Record extracts:
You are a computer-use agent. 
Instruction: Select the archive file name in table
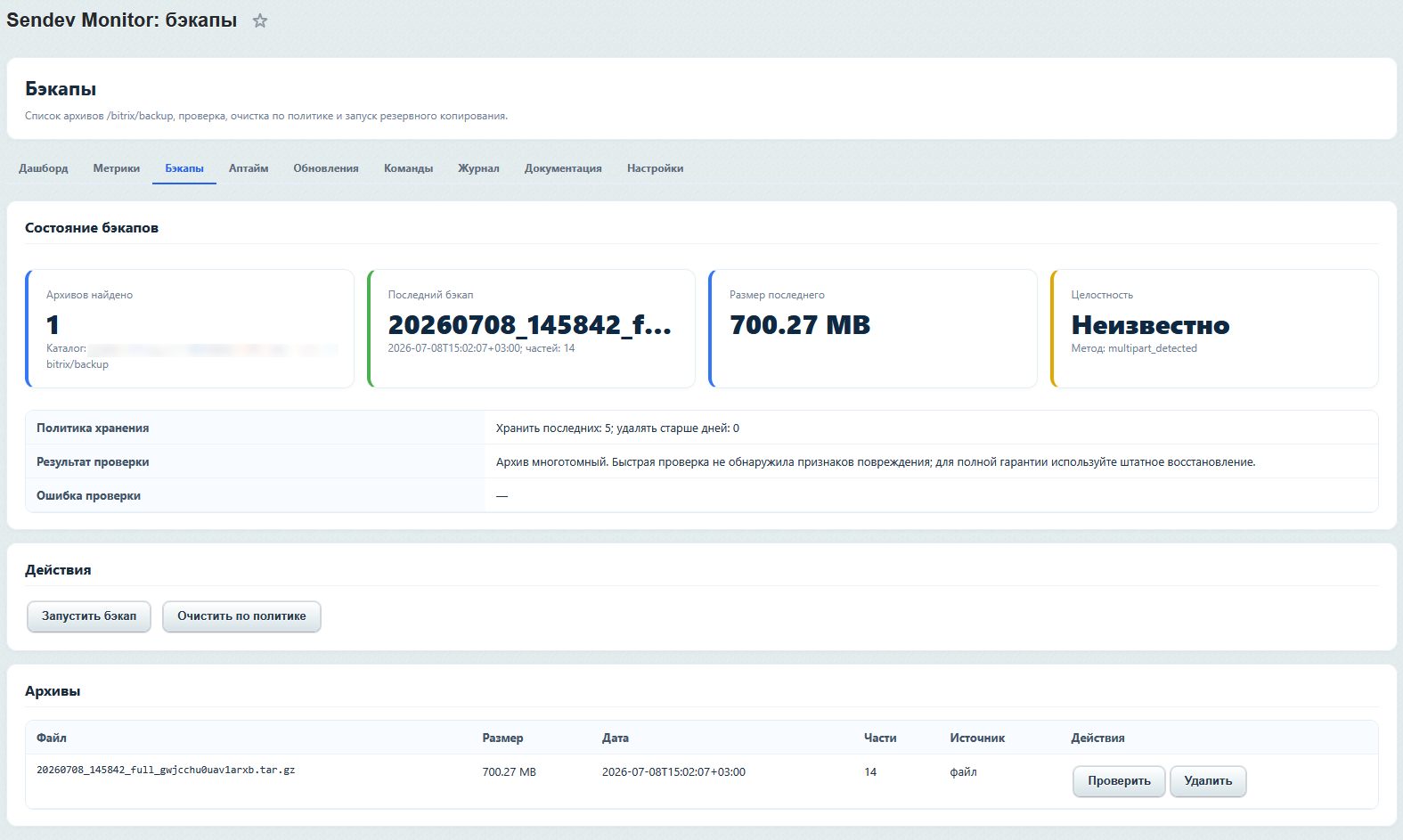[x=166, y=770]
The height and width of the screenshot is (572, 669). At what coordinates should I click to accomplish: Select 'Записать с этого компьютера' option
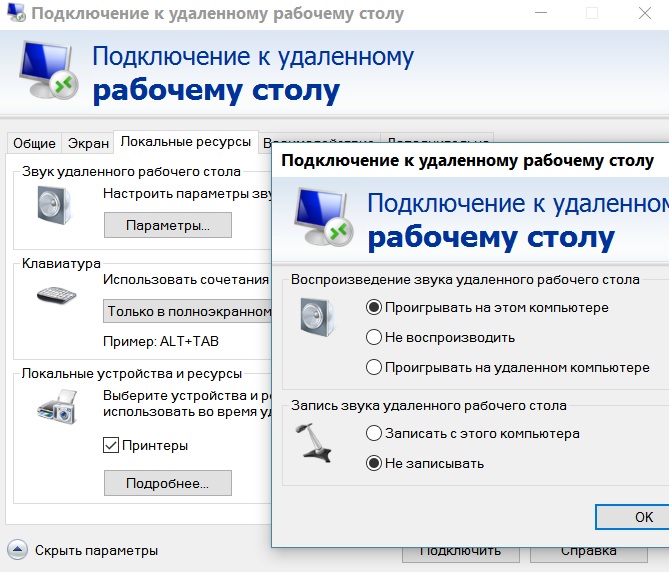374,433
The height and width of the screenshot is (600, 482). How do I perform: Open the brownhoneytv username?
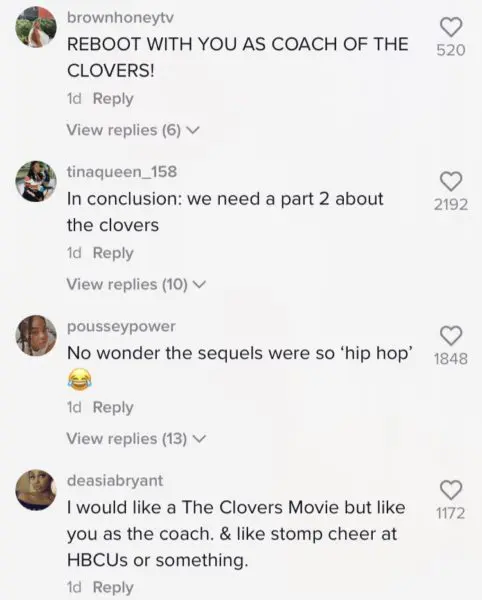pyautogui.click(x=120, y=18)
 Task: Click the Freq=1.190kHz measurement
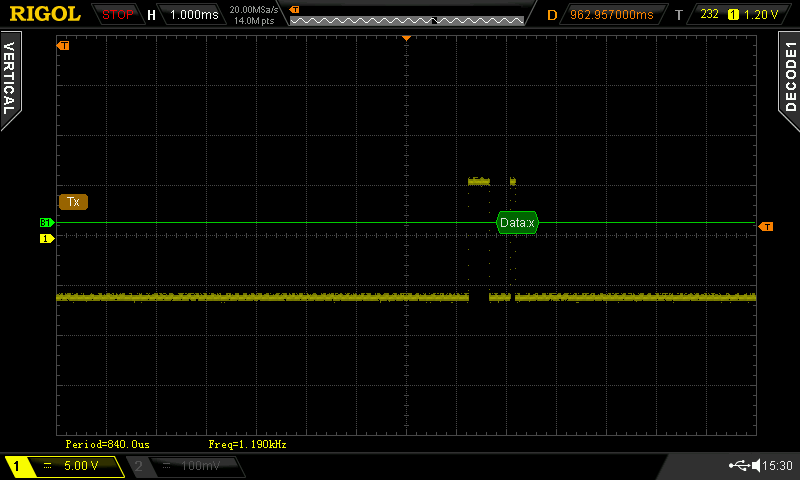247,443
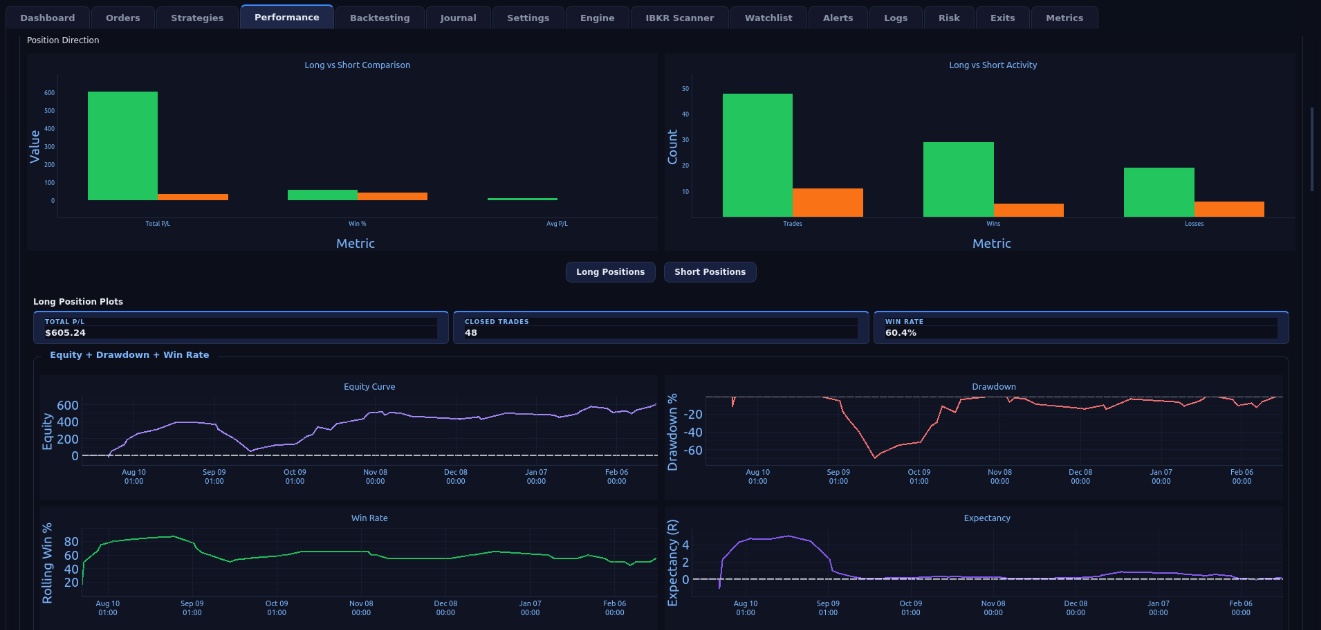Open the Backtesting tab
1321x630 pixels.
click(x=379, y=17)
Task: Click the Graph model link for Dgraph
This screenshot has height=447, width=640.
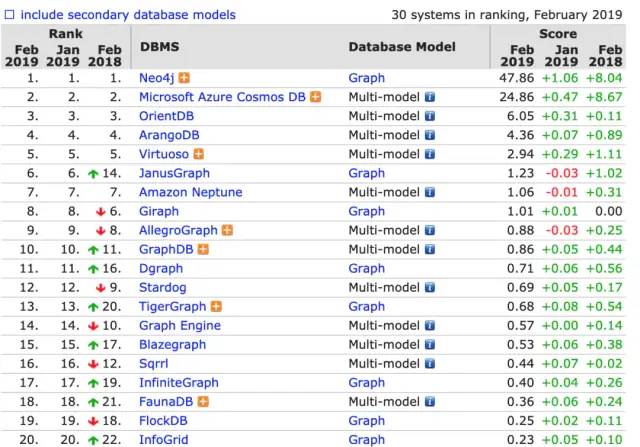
--
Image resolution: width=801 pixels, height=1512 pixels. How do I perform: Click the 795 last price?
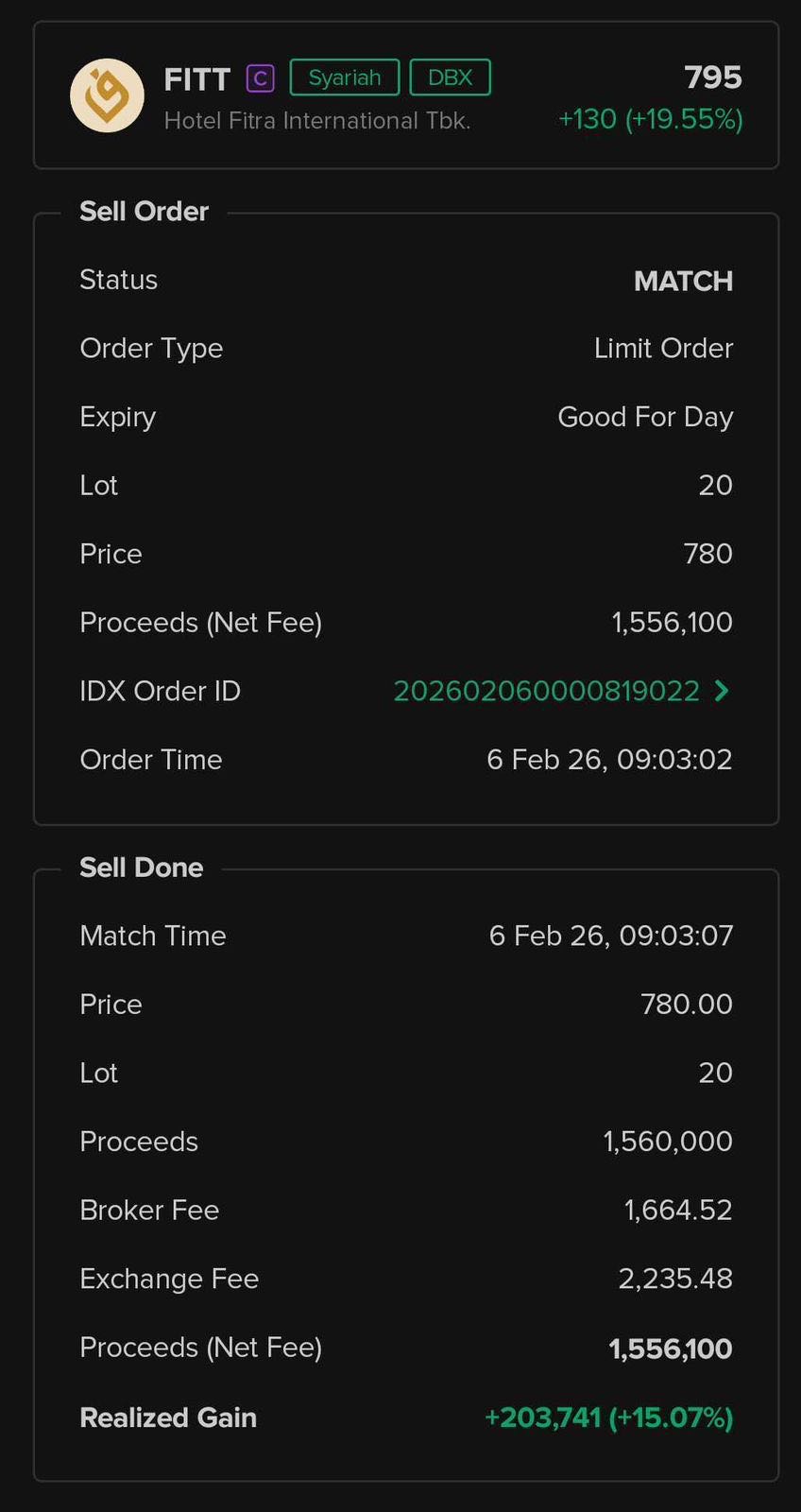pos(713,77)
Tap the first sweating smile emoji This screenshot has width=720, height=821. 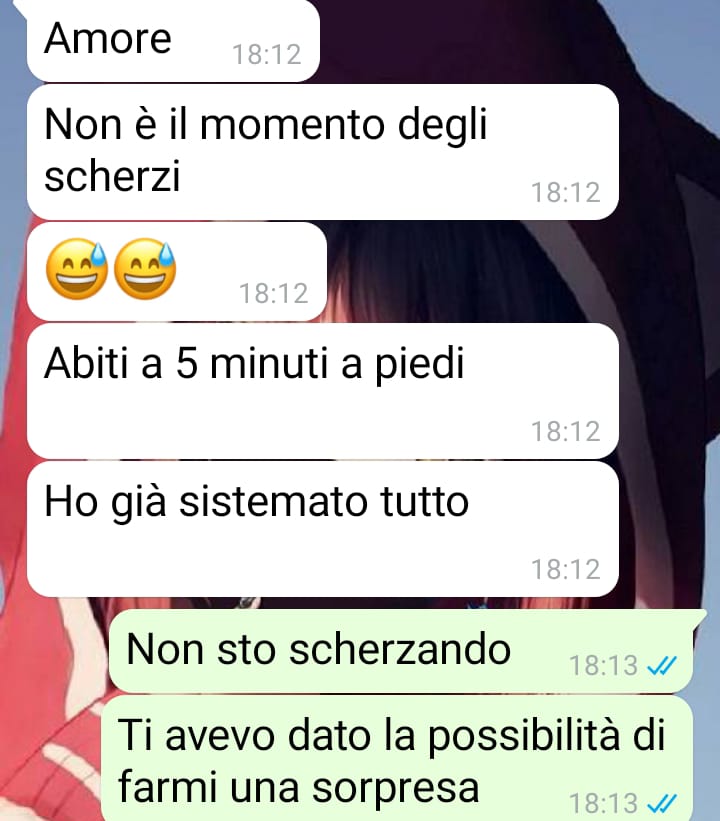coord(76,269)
* * *
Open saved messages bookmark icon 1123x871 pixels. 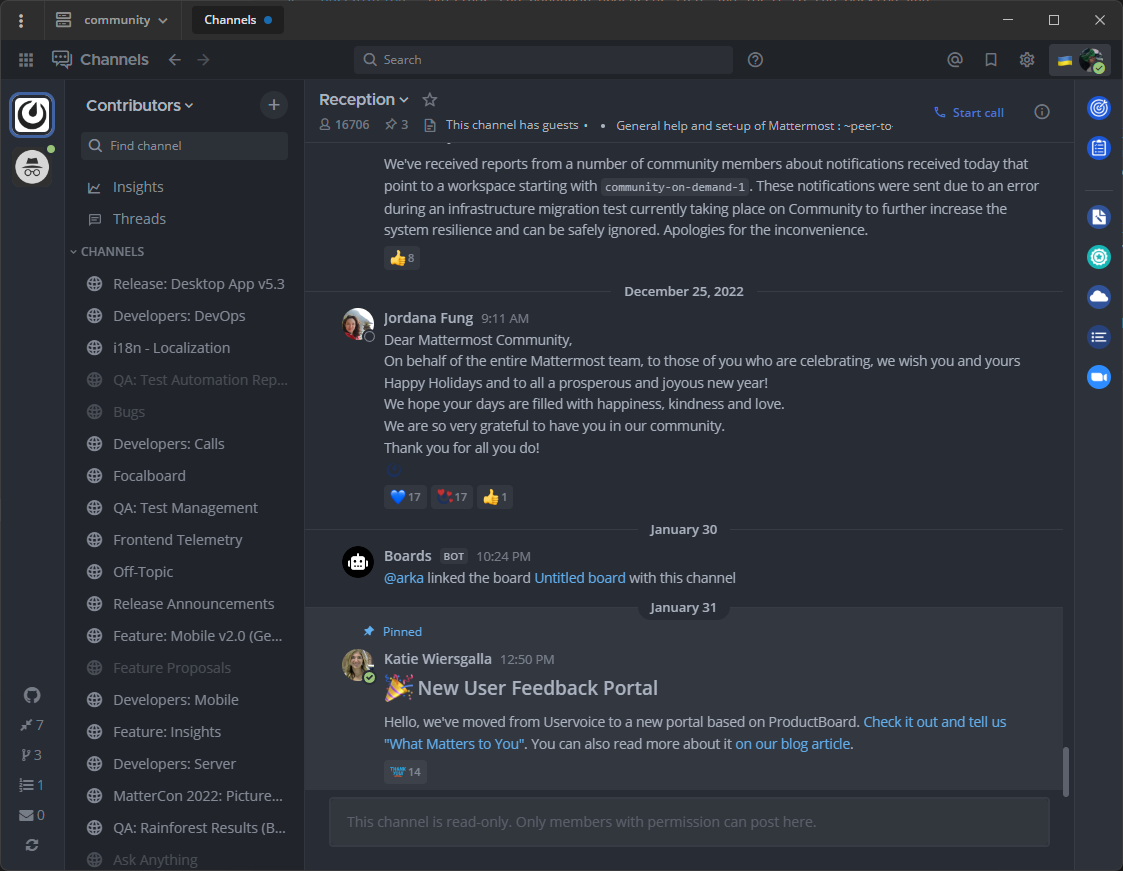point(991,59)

Task goal:
Copy out exactly the lines above beginning with the line that contains "You are a computer-use agent." and finishing with the line that contains "This screenshot has height=447, width=640.", including both; leave the pictures out.

Result for this task:
You are a computer-use agent. 
Instruction: Select the archive file name in table
[x=166, y=770]
The height and width of the screenshot is (572, 669). At what coordinates should I click to accomplish: Select 'Записать с этого компьютера' option
374,433
The height and width of the screenshot is (600, 482). How do I perform: Open the brownhoneytv username?
pyautogui.click(x=120, y=18)
 Task: Click the Freq=1.190kHz measurement
247,443
Open the Backtesting tab
1321x630 pixels.
click(x=379, y=17)
Task: Click the Graph model link for Dgraph
This screenshot has height=447, width=640.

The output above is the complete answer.